Exercise objective
In the entries below, copy only the lines from the one that contains "Given: Click the third rating star" through the last line, exactly, and omit any pictures.

Data in this exercise
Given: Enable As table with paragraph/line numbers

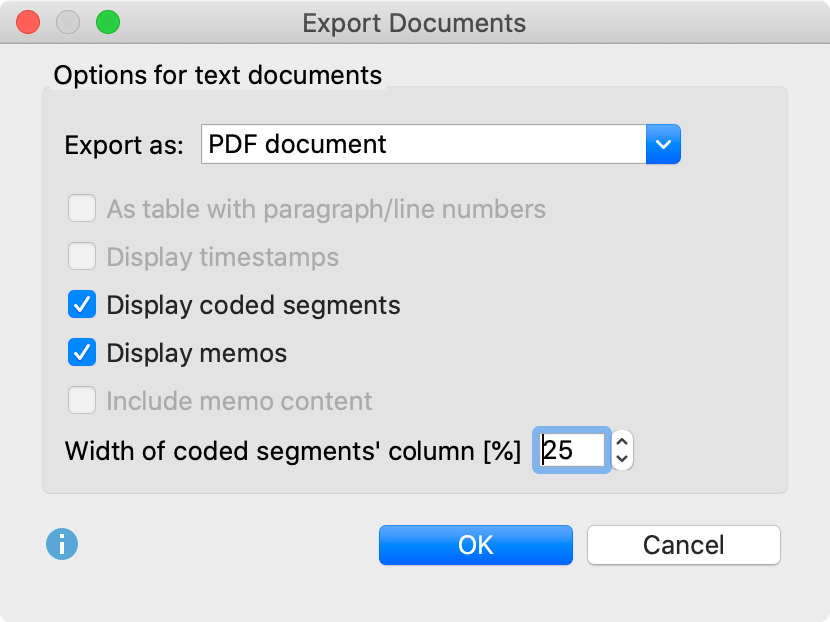Looking at the screenshot, I should 82,209.
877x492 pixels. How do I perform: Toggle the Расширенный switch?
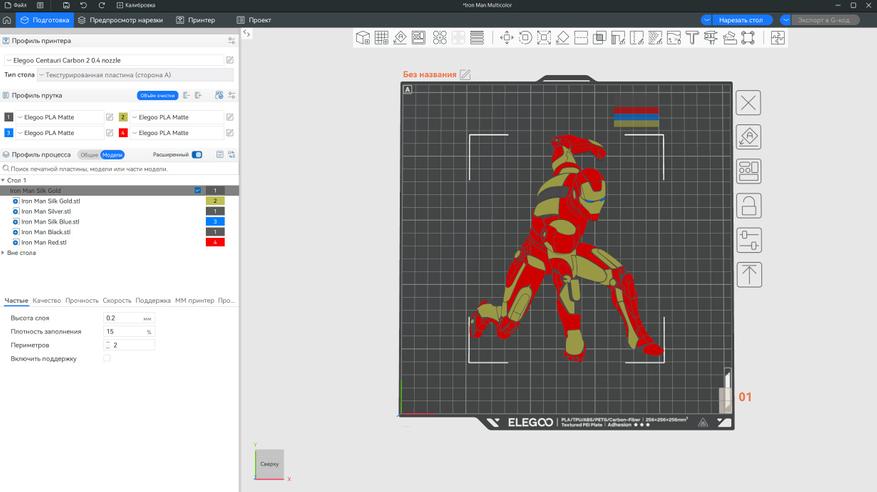click(197, 155)

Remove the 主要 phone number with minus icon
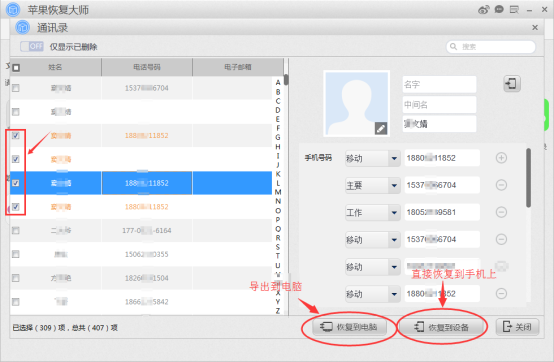coord(501,185)
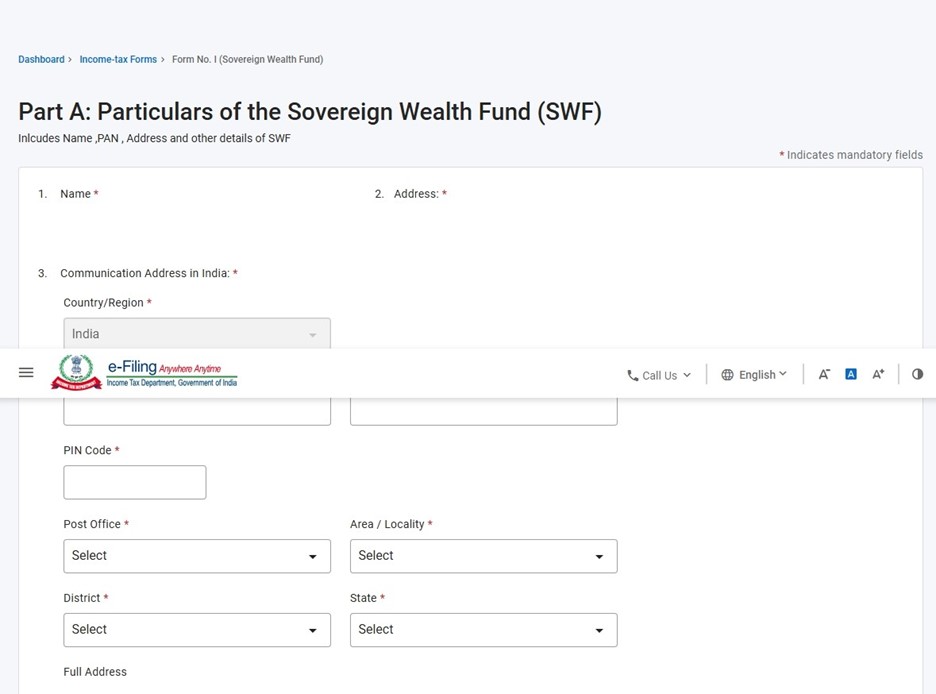Toggle high contrast mode
This screenshot has width=936, height=694.
point(918,374)
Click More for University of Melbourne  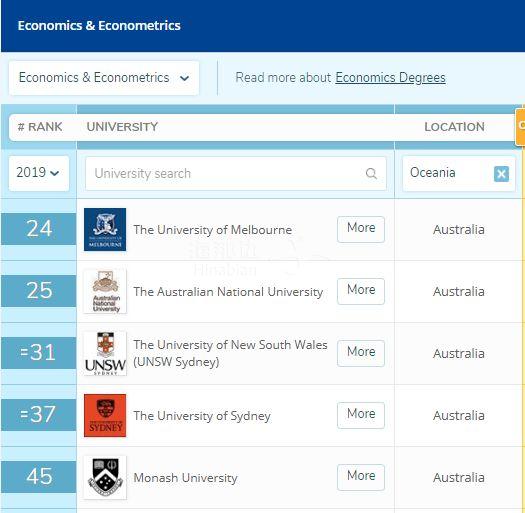(361, 229)
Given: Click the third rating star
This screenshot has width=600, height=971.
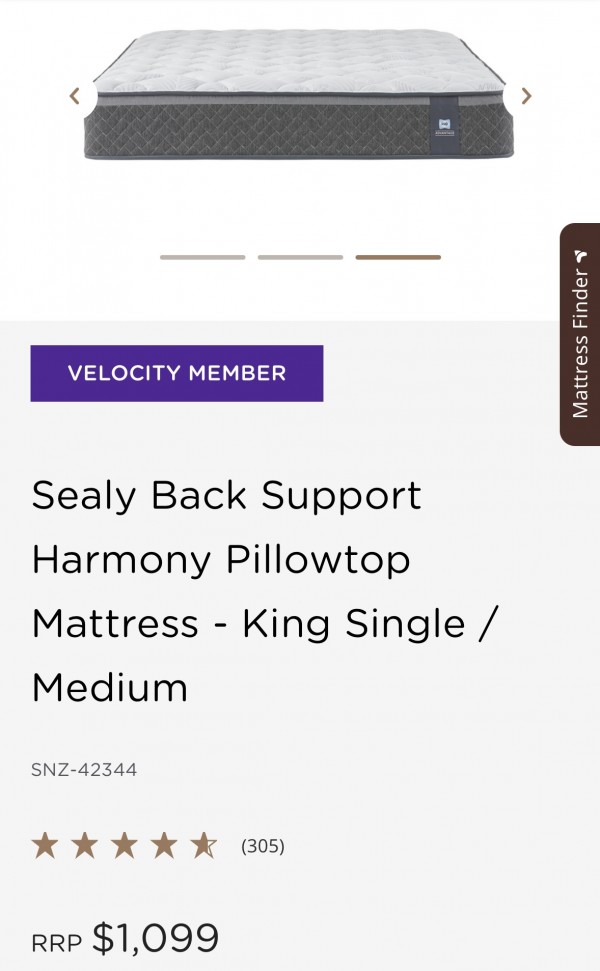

Output below
Given: Click the third rating star
This screenshot has width=600, height=971.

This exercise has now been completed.